— Text section —

We are not just a rational being. We dream and fantasize.. to understand our nature, our suffering, our way of understanding, we got to know ourselves too. When attempting to know what Buddhism has developed into a particular trend, these are all needed. However for deciding whether what is authentic, these are not needed."
Thusness then discussed the Tathagatagarbha teachings:
"Tathagatagarbha is a potentiality, the idea that everyone has the capacity to actualize oneself to Buddhahood. Invented as part of a reaction towards the strong movement of Hindu culture. Hinduism is basically based on Brahman and Atman - the eternal Self, and Buddhism's anatta is a direct contradiction against that. It is for this reason that Mahayana developed. In all the four tenets, the middle way, the yogacara, the sutra school and Vaibhashika, all are based on the fundamental understand of the three universal characteristics.
That said, in every system, there is surely some of those hiccups that deviate from the definitive view. Even in Theravada, we see the Thai Forest traditions promoting Poo Roo - The One Who Knows, as ultimate. Many foreigners in the West that are less informed can mistaken that to represent the teaching of the Buddha too. There are those who go even further to say that Anatta implies 'not self' as the five aggregates are 'not self' and the essence of the teaching of anatta is to find the True Self, quoting instead the Kevatta Sutta on the luminous mind and consciousness without features.
Buddha Nature is thus not a problem peculiar to Mahayana, in all traditions we see this.
To me, I'm a non-sectarian, so I am quite free not having prejudice for/against Theravada, Mahayana or Vajrayana. We get our experience and teaching to release, as well as to relief ourselves from our suffering from a great teaching.
To come to our understanding of what is the fundamental cause of our suffering, and the core teaching of Selflessness is not that straight forward. We experiment and test our paradigm to see if it works. It is a life experience and journey.
In my experience and journey, there is essential two paths. First is taking and seeking comfort in the ultimate and carrying it throughout, and the other, is looking into the fundamental core of suffering and understanding its nature. So there are basically these two - one relies on the essentialist practice that they need to have an ultimate, and the other says no... there is no need to, you just have to understand the nature of suffering. Therefore when we clearly see this, we realize that Buddhism is based on the latter, and the whole development of Theravada and Mahayana is based on such a system. Otherwise there is no difference from other (religions). As such it depends on an individual path and which core system one believes in.
For me, the essence view has in a certain sense proven to not be the way and I greatly appreciate the Buddha's path. To state otherwise would mean that Buddhism is using the view of an essence to solve suffering, which isn't true for me."
"I just appreciate Buddhism as a beautiful teaching and Buddha as my teacher, as a student doing something for a teacher... nothing more than that. I seldom participate in discussion as I am not a scholar and cannot contribute much."

— Job a —
Can you retype the entries from the line containing "The image size is (1200, 877)." up to and including the line containing "[x=320, y=24]"?
These entries have no connection to the passage on Buddhism.

[Entries for locating described items]
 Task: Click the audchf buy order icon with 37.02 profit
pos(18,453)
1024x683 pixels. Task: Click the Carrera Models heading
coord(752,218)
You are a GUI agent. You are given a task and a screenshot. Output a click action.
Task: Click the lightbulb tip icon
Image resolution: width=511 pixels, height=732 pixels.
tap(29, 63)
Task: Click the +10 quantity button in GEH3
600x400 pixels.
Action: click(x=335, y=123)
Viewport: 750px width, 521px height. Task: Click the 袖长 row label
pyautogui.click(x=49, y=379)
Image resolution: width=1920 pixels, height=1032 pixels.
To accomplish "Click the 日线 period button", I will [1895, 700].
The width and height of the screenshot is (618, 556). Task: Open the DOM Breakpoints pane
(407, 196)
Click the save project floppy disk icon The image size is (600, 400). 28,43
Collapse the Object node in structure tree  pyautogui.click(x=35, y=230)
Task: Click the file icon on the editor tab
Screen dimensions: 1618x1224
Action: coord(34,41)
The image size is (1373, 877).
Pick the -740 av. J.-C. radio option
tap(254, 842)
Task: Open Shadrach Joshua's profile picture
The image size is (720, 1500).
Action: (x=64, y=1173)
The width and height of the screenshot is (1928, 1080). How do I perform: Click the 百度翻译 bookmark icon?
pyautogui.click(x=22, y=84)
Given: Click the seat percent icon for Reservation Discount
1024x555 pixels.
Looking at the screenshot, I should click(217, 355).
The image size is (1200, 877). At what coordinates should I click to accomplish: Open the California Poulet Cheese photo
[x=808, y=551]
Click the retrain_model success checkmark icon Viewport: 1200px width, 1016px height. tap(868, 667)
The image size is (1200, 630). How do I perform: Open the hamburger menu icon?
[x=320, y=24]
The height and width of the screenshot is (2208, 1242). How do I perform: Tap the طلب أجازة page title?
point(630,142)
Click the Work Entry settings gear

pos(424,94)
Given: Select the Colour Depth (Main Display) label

— Job b —
Can you echo the passage on Buddhism from "Buddha Nature is" up to and including "a great teaching."?

— Response a —
The image size is (1200, 877). At what coordinates should I click to accomplish: Open the California Poulet Cheese photo
[x=808, y=551]
Click the retrain_model success checkmark icon Viewport: 1200px width, 1016px height. tap(868, 667)
The image size is (1200, 630). How do I perform: Open the hamburger menu icon?
[x=320, y=24]

— Response b —
Buddha Nature is thus not a problem peculiar to Mahayana, in all traditions we see this.
To me, I'm a non-sectarian, so I am quite free not having prejudice for/against Theravada, Mahayana or Vajrayana. We get our experience and teaching to release, as well as to relief ourselves from our suffering from a great teaching.